THE TASK: One range is to be output from the listing below, exactly as written: the line with "Collapse the 리포트 section chevron" to the line with "Screen dimensions: 704x224", both kept.

INFORMATION PROVIDED:

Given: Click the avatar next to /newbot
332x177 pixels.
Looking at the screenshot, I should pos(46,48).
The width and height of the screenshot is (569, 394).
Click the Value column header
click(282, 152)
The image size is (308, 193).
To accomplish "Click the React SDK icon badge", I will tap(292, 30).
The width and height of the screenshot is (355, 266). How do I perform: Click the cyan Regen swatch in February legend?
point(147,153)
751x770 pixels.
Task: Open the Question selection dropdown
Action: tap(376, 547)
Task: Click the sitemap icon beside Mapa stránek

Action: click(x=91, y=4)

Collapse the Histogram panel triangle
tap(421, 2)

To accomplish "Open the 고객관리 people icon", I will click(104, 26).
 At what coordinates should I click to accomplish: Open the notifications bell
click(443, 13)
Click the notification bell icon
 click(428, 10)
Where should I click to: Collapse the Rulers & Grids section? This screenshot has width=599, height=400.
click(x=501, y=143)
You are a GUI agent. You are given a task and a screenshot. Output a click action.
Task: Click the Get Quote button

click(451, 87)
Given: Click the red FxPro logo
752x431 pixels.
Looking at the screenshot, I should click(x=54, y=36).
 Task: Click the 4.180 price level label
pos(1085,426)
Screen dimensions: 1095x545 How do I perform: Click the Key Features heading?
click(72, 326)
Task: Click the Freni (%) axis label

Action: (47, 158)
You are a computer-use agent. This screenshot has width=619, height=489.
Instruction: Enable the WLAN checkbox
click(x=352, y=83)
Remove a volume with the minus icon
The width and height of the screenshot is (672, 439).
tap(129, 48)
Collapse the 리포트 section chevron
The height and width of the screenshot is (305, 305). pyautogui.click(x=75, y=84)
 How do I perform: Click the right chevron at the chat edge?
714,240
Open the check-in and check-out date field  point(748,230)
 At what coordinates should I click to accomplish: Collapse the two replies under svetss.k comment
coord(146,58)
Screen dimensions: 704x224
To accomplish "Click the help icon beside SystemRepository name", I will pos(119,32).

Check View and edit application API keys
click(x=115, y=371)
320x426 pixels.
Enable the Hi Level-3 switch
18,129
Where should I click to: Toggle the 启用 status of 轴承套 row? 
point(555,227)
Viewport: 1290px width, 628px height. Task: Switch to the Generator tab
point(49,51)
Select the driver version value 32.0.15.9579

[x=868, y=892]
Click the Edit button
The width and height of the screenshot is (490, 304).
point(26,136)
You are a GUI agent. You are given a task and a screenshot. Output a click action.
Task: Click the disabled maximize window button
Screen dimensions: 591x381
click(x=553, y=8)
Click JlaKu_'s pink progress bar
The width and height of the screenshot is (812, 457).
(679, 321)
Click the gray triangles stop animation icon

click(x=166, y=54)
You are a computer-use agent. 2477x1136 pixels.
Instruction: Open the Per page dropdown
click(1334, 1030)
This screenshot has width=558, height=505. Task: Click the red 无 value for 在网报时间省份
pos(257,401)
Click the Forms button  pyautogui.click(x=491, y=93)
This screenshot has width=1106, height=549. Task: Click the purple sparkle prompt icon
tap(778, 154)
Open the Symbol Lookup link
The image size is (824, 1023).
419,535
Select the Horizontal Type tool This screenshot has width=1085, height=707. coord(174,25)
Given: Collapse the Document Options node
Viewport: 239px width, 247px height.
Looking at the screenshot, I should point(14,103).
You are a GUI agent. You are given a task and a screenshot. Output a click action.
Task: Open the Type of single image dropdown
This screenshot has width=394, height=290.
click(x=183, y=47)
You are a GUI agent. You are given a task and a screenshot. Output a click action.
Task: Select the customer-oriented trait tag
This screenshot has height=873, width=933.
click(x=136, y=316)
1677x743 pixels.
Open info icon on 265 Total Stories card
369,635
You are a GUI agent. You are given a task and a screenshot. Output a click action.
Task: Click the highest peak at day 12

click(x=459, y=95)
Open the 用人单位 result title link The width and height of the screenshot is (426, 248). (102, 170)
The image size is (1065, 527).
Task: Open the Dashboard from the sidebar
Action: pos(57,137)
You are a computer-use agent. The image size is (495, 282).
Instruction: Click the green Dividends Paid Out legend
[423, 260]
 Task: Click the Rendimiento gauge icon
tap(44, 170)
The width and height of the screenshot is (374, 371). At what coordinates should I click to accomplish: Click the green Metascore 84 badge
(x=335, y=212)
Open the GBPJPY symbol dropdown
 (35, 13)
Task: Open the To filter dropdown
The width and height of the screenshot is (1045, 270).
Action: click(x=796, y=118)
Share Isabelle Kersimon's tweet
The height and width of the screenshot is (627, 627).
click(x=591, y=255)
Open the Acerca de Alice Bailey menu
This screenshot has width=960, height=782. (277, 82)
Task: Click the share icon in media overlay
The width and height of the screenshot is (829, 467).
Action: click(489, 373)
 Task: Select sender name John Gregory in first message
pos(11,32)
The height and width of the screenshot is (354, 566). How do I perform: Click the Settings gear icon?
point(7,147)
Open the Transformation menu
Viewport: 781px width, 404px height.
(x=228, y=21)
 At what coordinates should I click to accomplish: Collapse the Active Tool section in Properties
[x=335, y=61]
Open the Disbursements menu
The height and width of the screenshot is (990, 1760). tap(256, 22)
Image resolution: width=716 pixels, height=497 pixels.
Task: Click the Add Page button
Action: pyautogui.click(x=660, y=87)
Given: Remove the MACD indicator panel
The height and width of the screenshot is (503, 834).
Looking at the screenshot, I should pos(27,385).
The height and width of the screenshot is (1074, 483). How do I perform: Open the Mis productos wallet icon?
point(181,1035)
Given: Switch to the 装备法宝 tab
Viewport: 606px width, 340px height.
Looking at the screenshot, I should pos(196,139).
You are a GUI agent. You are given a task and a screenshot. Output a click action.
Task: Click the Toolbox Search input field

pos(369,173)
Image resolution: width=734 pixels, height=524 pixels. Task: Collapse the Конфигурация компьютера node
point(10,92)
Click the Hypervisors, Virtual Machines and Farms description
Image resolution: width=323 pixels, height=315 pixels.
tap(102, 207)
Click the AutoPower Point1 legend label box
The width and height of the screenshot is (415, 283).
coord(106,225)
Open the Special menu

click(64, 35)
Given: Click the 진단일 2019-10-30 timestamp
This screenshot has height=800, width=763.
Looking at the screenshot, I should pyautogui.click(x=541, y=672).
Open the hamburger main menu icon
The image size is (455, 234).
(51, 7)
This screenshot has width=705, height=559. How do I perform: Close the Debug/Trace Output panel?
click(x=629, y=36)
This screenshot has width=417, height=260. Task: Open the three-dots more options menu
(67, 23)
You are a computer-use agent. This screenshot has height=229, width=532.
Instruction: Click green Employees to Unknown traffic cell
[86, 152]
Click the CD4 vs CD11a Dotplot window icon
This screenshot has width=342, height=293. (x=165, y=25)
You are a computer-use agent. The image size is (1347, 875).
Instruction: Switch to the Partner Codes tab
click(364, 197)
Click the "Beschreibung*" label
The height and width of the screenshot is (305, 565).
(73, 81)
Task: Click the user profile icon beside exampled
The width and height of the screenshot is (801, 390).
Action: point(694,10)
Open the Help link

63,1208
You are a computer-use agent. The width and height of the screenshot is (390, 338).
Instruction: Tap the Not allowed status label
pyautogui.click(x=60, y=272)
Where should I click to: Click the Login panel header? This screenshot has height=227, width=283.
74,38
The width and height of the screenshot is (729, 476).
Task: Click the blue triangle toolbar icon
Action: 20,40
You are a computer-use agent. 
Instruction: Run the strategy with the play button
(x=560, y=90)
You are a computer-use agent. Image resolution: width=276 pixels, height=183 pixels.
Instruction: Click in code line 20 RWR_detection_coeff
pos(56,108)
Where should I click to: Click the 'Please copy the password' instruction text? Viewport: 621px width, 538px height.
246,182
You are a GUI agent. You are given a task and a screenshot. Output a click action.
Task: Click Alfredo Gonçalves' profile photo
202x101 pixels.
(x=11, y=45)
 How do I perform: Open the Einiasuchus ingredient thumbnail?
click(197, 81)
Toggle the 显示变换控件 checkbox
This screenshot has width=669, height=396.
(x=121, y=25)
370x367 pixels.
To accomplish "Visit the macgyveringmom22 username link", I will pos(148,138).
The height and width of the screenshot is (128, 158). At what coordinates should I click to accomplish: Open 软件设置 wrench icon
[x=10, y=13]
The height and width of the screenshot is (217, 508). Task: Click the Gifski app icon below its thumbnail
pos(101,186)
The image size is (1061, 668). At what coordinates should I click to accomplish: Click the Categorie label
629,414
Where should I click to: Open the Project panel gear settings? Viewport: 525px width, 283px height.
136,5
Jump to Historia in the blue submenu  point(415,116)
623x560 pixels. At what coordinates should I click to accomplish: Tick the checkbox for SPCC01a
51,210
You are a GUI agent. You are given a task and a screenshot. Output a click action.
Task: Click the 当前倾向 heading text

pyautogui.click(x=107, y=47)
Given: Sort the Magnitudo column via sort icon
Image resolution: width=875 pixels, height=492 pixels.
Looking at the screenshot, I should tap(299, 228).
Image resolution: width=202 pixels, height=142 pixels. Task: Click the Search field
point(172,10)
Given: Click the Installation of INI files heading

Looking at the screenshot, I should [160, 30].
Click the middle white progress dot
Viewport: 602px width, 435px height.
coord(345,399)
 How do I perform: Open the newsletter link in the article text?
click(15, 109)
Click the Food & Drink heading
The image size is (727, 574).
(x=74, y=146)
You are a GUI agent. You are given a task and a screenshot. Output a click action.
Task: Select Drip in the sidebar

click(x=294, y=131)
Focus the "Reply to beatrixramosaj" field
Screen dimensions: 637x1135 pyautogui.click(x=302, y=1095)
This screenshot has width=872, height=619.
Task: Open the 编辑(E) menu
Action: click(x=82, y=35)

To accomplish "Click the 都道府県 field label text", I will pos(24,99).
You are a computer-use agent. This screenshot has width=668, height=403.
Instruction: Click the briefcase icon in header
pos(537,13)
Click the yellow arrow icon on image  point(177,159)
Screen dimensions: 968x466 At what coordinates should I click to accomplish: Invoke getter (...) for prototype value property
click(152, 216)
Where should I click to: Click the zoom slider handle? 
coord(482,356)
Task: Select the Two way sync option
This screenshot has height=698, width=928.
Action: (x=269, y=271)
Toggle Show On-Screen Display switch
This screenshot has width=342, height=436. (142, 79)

ANSWER TO THE PROBLEM:
Collapse the 리포트 section chevron
The height and width of the screenshot is (305, 305). pyautogui.click(x=75, y=84)
 How do I perform: Click the right chevron at the chat edge?
714,240
Open the check-in and check-out date field  point(748,230)
 At what coordinates should I click to accomplish: Collapse the two replies under svetss.k comment
coord(146,58)
Screen dimensions: 704x224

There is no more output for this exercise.